[Collected data]
## Begin
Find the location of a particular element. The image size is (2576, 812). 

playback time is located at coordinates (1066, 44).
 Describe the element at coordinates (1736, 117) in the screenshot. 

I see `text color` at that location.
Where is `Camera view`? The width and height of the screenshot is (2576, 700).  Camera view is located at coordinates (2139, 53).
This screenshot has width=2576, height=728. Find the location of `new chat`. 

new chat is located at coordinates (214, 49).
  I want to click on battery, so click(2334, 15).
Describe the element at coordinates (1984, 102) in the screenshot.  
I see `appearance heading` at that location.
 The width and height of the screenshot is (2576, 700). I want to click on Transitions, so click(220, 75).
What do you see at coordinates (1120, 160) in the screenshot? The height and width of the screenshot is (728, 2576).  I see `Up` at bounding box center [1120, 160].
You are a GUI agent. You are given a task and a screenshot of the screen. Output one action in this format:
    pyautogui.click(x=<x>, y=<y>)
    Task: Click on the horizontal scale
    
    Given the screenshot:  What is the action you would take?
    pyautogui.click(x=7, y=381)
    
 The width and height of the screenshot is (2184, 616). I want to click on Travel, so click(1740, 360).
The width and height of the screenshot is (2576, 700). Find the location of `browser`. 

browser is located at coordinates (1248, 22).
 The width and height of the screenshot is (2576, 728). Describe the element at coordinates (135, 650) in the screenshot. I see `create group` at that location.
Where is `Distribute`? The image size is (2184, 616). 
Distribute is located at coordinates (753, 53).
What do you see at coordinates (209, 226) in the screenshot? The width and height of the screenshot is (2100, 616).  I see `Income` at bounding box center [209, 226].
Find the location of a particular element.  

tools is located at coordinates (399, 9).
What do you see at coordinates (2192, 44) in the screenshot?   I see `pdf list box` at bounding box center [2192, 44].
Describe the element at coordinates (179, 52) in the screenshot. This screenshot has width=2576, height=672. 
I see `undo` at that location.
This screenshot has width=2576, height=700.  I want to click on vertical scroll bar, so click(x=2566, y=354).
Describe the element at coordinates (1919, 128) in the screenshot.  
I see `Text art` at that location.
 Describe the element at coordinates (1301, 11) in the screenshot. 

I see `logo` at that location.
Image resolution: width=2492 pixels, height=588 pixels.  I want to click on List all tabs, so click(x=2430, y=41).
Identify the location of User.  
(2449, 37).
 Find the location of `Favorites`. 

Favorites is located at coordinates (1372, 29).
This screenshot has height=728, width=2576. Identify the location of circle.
## End
Problem requirements - Can you reproduce all of the data above word for word, with no changes at all?

Output for this exercise -
Find the location of a particular element. The image size is (2576, 812). 

playback time is located at coordinates (1066, 44).
 Describe the element at coordinates (1736, 117) in the screenshot. 

I see `text color` at that location.
Where is `Camera view`? The width and height of the screenshot is (2576, 700).  Camera view is located at coordinates (2139, 53).
This screenshot has width=2576, height=728. Find the location of `new chat`. 

new chat is located at coordinates (214, 49).
  I want to click on battery, so click(2334, 15).
Describe the element at coordinates (1984, 102) in the screenshot.  
I see `appearance heading` at that location.
 The width and height of the screenshot is (2576, 700). I want to click on Transitions, so click(220, 75).
What do you see at coordinates (1120, 160) in the screenshot? The height and width of the screenshot is (728, 2576).  I see `Up` at bounding box center [1120, 160].
You are a GUI agent. You are given a task and a screenshot of the screen. Output one action in this format:
    pyautogui.click(x=<x>, y=<y>)
    Task: Click on the horizontal scale
    
    Given the screenshot:  What is the action you would take?
    pyautogui.click(x=7, y=381)
    
 The width and height of the screenshot is (2184, 616). I want to click on Travel, so click(1740, 360).
The width and height of the screenshot is (2576, 700). Find the location of `browser`. 

browser is located at coordinates (1248, 22).
 The width and height of the screenshot is (2576, 728). Describe the element at coordinates (135, 650) in the screenshot. I see `create group` at that location.
Where is `Distribute`? The image size is (2184, 616). 
Distribute is located at coordinates (753, 53).
What do you see at coordinates (209, 226) in the screenshot? The width and height of the screenshot is (2100, 616).  I see `Income` at bounding box center [209, 226].
Find the location of a particular element.  

tools is located at coordinates (399, 9).
What do you see at coordinates (2192, 44) in the screenshot?   I see `pdf list box` at bounding box center [2192, 44].
Describe the element at coordinates (179, 52) in the screenshot. This screenshot has width=2576, height=672. 
I see `undo` at that location.
This screenshot has width=2576, height=700.  I want to click on vertical scroll bar, so click(x=2566, y=354).
Describe the element at coordinates (1919, 128) in the screenshot.  
I see `Text art` at that location.
 Describe the element at coordinates (1301, 11) in the screenshot. 

I see `logo` at that location.
Image resolution: width=2492 pixels, height=588 pixels.  I want to click on List all tabs, so click(x=2430, y=41).
Identify the location of User.  
(2449, 37).
 Find the location of `Favorites`. 

Favorites is located at coordinates (1372, 29).
This screenshot has height=728, width=2576. Identify the location of circle.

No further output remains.